Under Australian law, for example, the genetic father of a child has rights and, more importantly, legal responsibilities to support that child, regardless of custody issues.
 
It’s the same in the USA. The husband is the legal father by default until either both the husband and genetic father sign a document, or until the genetic father is determined by a paternity test, which can be ordered by a judge if needed. That seems to give maximum protection to all parties.
 
Hmmm ...

The husband is the legal father by default until either both the husband and genetic father sign a document, or until the genetic father is determined by a paternity test, which can be ordered by a judge if needed. That seems to give maximum protection to all parties.
There's a strange irony at play, though, and I would beg you consider this:

- It should be easy enough to resolve the paternity affidavit, once we find the husband.

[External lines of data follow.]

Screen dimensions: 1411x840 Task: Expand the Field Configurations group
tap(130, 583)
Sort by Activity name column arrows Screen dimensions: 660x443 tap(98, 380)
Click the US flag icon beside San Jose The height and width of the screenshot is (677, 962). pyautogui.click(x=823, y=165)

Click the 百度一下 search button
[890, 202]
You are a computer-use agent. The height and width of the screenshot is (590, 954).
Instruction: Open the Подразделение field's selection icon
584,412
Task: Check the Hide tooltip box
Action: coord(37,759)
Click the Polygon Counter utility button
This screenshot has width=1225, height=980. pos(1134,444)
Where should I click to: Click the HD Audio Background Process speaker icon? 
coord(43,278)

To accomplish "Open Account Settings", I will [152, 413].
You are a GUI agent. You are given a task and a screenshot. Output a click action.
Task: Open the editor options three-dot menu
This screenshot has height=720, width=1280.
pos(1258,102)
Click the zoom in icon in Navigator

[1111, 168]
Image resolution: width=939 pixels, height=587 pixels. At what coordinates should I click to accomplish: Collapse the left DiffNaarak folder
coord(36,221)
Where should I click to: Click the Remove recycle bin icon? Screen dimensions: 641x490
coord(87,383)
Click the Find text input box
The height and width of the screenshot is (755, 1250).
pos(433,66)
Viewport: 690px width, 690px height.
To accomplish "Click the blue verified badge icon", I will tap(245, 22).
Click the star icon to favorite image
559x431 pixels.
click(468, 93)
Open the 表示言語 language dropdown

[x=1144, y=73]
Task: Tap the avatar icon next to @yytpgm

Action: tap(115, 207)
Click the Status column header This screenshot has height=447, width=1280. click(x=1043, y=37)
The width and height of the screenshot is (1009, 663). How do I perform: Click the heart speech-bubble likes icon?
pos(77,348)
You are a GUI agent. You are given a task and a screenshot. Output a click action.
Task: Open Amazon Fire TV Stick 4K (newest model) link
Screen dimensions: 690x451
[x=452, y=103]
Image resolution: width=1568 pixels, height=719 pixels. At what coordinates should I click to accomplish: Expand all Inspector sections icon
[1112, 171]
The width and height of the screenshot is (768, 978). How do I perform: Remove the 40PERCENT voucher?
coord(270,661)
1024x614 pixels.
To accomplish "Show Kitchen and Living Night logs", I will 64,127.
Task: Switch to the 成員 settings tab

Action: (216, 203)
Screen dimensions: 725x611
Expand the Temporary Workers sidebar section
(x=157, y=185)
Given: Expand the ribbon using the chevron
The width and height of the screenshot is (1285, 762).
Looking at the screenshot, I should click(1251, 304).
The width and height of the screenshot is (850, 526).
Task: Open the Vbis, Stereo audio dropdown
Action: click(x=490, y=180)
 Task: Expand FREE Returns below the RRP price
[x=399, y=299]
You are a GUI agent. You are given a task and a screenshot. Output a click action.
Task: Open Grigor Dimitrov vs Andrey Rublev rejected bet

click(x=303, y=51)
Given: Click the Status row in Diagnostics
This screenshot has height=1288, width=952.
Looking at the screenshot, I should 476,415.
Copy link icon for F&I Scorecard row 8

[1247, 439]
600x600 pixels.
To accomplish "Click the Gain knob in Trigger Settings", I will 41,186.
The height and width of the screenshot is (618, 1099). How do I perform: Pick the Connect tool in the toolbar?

- Why? Because at present, he is legally responsible for child support. (Note: That's not well-protected, by any means.)

- But despite this, while I, the genetic father, have no rights toward this living child, I would have the right to intervene in an adoption. (Note: As a matter of consistency, it seems inconsistent that I can block an adoption of a child that is not legally mine.)

And that's what I don't get. If Tig were so inclined as to send this child away, I would have a route to intervene; yet if she chose to abort, I would not; yet despite it all, genes and everything, I have no official legal responsibilities at this moment. (Note: How well-protected, then, is the child?)

Nonetheless, it is a legal curiosity that I intend to remedy, once we've found the missing husband and gotten his hancock.

A nearly quaint sidebar: It turns out that my mother knows the man's aunt by accident of professional relations. Strangely, though, my mother is unwilling to initiate contact on our behalf. Not because "It's our responsibility to initiate contact," but because she just doesn't want to. It seems strange, but if you walk into your associate's office and say, "So are you _____'s aunt?" and she says, "But _____ died last year" (a possibility) .... My mother, I think, is afraid of the akward "right thing", which in this case she could make much smoother. Seriously, though, whenever I broach the subject, or even simply ask for this aunt's number, my mom just shakes her head and says, "You should check again. That can't be right."

Yes, mother. It's right. I've asked my local social worker several times if I've got this right. All I'm asking for is a manner in which to initiate contact, and what the hell is so hard about that? I understand if my mother doesn't want to be involved, but without this aunt's phone number, I may have to do some work and look in a phone book. :rolleyes:

But it's bizarre: the sooner I can get this taken care of, the sooner I can legally have a say in immunization, schooling, and other aspects of my child's benefit. Tig seems none-too-anxious to see her husband again (this is understandable), and the most direct contact I have with the man is somehow closed to me. As it is, Tig wonders why I don't want to move furniture around (the last of the boxes--the crap--is not yet unpacked); I of course wonder why she won't sit down and fill out her half of one page.

Oh, well. Emma knows her daddy. That's the important thing.

;),
Tiassa :cool:
 
I can appreciate what you’re going through. How do you have no rights toward the child, if you have the right to intervene in an adoption? You do have rights even though you’re not the legal father; you have the right to prove you’re the legal father. You’d have to do that before you could make the intervention stick. That you can intervene before becoming the legal father is like a temporary injunction until you provide proof.

There’s no easy answer on the abortion/adoption contradiction. The best I can come up with is to say that a fetus isn’t given much legal consideration, so neither is the father on behalf of the fetus.

Emma has a daddy who wants her. That’s the important thing.